Tu, X., DeDecker, J., Viens, F. h. o., & Snapp, S. h. o. (2021). Environmental and management drivers of soil health indicators on Michigan field crop farms. Soil & Tillage Research, 213 p.105146- https://doi.org/10.1016/j.still.2021.105146
In this study, Tu et al. measured how environmental and management factors drive soil health indicators on 35 working farms in Michigan. Producer management practices of tillage intensity and crop diversity from the past six years were determined through a survey of the cooperating producers. Soil health indicators of soil organic carbon (SOC), permanganate oxidizable carbon (POXC), carbon mineralization, and aggregate stability were measured. Environmental factors of moisture and clay content drove much of the observed SOC and POXC values. This indicates that these are largely dependent on factors outside of the producer’s control. While crop diversity was not associated with SOC or POXC levels, tillage intensity reduced POXC levels but had no effect on SOC.

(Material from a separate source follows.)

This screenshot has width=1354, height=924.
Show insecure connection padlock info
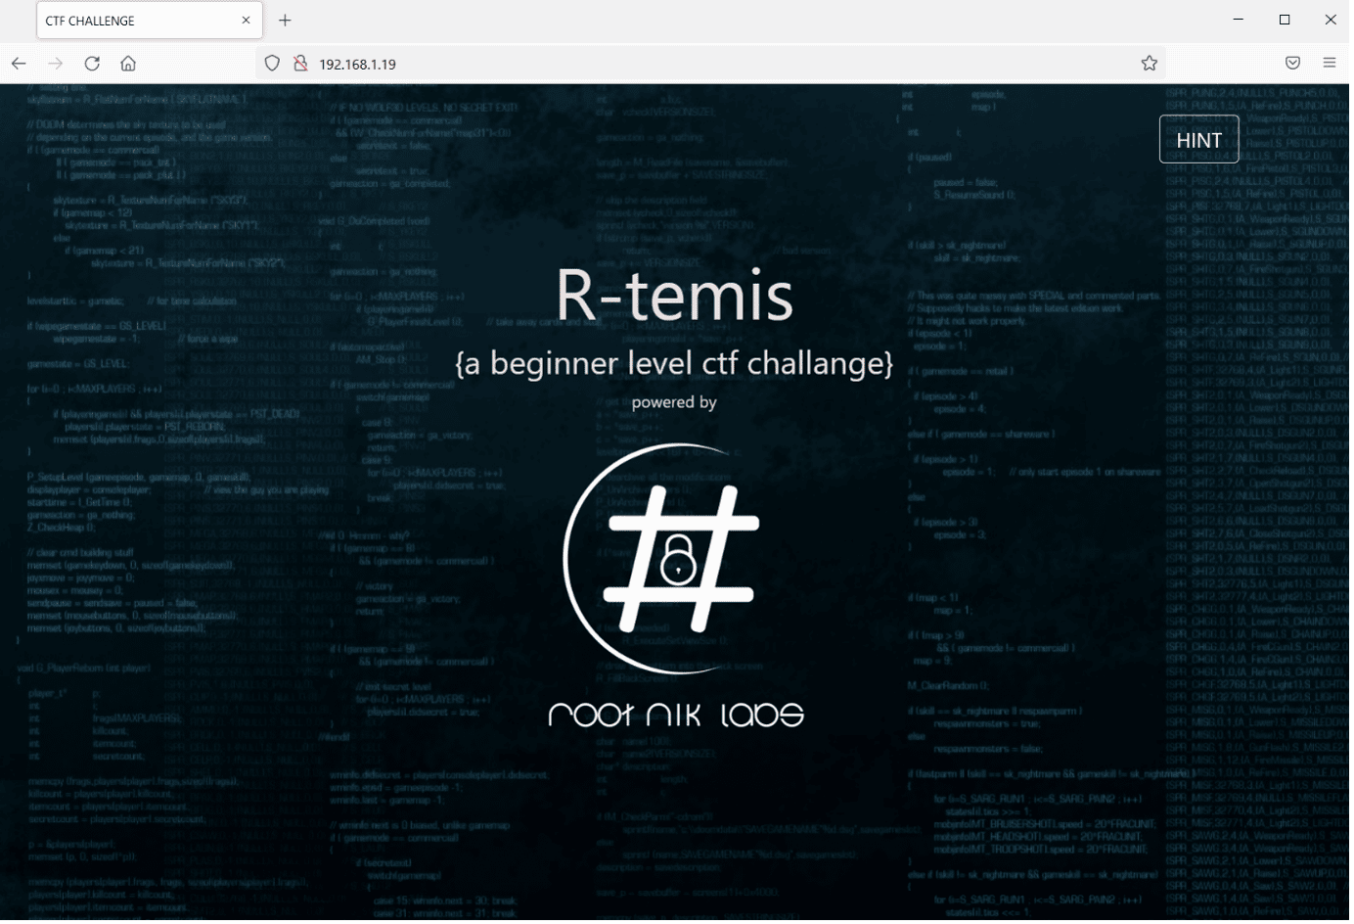(300, 64)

Carbon mineralization was primarily driven by crop diversity and clay content but was largely unaffected by tillage in this study. Aggregate stability was primarily driven by crop diversity, likely due to increased residues helping to stabilize soil aggregates. This study shows how many factors other than management practices affect soil health indicators. Producers in Virginia should keep in mind that factors outside of their control might be influencing soil health indicator values. As it is well established that reduced tillage intensity and increased crop diversity increase soil health, producers correctly utilizing these practices should not be concerned about a low indicator value. If low indicator values start to become a trend over time, then discussions on management practice alterations will be relevant. However, changes to management practices based on soil health indicator values alone should be made with extreme caution.